Mixed data from the retail sector hit the market on Monday as retail sales for January rose unexpectedly while the already-poor figures for the month prior were revised even lower. January sales rose 0.2% vs 0.1% expected.
- US retail sales rose unexpectedly in January by 0.2% vs 0.1% expected, with building material purchases and discretionary sending boosting numbers.
- December figures were revised even lower than initially reported, now down -1.6% vs the initial figure of -1.2%
- The data points to stabilization in the economy, but Q1 GDP is expected to reflect a recent slowdown.

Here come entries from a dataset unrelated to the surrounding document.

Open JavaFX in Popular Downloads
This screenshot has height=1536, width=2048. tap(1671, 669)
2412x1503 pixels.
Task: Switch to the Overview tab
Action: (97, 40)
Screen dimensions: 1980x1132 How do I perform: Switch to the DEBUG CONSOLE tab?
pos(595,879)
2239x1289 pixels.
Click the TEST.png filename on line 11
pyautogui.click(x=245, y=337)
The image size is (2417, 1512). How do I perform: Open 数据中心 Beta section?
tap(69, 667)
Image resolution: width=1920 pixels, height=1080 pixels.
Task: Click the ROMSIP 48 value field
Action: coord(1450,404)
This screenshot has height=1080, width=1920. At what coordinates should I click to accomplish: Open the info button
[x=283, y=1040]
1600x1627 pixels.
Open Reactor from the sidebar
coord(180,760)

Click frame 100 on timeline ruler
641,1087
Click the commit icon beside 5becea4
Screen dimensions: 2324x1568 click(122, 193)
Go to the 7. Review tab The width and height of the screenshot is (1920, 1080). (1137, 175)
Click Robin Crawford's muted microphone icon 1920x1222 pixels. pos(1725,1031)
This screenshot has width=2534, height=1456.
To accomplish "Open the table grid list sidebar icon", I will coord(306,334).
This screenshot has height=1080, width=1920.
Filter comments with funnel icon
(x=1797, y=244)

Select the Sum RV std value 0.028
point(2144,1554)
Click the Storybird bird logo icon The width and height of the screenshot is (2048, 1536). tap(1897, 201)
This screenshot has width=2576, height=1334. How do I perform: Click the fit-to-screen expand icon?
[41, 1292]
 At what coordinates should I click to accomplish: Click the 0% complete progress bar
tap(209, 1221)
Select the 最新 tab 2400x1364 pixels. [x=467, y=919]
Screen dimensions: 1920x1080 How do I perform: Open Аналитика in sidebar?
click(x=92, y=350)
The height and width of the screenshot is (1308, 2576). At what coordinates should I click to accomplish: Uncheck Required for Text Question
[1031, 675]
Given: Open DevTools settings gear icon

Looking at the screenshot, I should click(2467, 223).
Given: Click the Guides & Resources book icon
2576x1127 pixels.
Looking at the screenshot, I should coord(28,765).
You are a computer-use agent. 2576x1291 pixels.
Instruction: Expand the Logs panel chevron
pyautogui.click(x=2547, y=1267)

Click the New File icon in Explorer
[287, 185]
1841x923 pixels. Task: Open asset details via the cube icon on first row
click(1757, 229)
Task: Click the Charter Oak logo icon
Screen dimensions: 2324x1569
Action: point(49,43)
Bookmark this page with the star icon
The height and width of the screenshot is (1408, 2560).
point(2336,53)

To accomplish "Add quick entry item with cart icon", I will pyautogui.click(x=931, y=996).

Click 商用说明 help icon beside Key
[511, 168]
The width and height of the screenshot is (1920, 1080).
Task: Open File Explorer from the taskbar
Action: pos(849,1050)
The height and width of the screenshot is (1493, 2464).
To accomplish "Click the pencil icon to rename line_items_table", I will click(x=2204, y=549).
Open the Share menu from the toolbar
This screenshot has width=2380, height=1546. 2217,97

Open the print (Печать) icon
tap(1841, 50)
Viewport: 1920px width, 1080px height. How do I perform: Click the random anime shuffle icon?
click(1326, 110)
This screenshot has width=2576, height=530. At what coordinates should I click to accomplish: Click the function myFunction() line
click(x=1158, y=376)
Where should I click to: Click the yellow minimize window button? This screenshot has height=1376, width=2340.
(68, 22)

The figures for January retail sales were delayed due to the 35-day partial shutdown f the US government which has had a significant and disruptive impact on the collection and distribution if economic data. The report for January shows that core retail sales which excludes the volatile components of automobiles, gas, building materials, and food services, climbed 1.1% after a 2.3% drop in December. Core retail sales are the leading indicator of the consumer spending aspect of GDP.
Online and mail-order retail sales jumped 2.6%, the biggest fain since December 2017. Building materials sold even better with sales at stores rising 3.3%. Discretionary spending rose for the month, with a 0.7% increase in bars and restaurants, and a significant 4.8% increase in musical instrument and book shops, the biggest jump in 6 years. Food and beverage stores saw the biggest sales increase since April 2016.
On the downside, auto dealership sales dropped 2.4%, the biggest drop since January 2014. Service station sales dropped 2% as gasoline prices fell, and electronic and appliance shops as well as clothing and furniture stores all saw reduced sales. Some analysts viewed the mixed report as wholly negative, while others took a more balanced approach.
Disturbing thing about retail sales growth stalling is non-store retail growth plummeted in December, inventories are building incl. autos, & rail traffic suggests no pickup into March. #RetailSales pic.twitter.com/8p9ZdO924i
— Greg S. (@GS_CapSF) March 11, 2019
Q4 GDP to be Revised Downward?
Core sales were initially reported to have dropped -1.7% in December, but the recent report shows that the true figure was far lower, which will likely have an impact on the true Q4 and overall 2018 GDP estimate. The current estimate reports 2.6% annualized growth for Q4 of 2018.
The trade deficit and construction spending reports led some market analysts to speculate that the true Q4 figure was lower and would need to be revised downward, a view supported by the recent retail sales report.
Meanwhile, Q1 estimates are below 1.5% with a recent government report indicating a yearly low in job creation at just 20,000 jobs created in February. The downward trend supports the policy suggested by the Fed to reduce or halt rate hikes for 2019.
Financial markets saw little reaction to the news. Gold bounced off of resistance at around $1,300/oz today after rising from a session low of $1,290.80/oz and is now trading at the low end of the range, down -0.26% and last trading at $1,293.61/oz.
Risk attitudes are reportedly still high this week, which could explain the strength of the resistance at $1,300 as gold acts as a safe haven during risky, volatile market sessions. April gold futures are currently down -0.63% at $1,293.61/oz.
Fed Chairman Jerome Powell made a statement on Sunday saying that US economic outlook is still positive and that there is no call for increased interest rates at this time.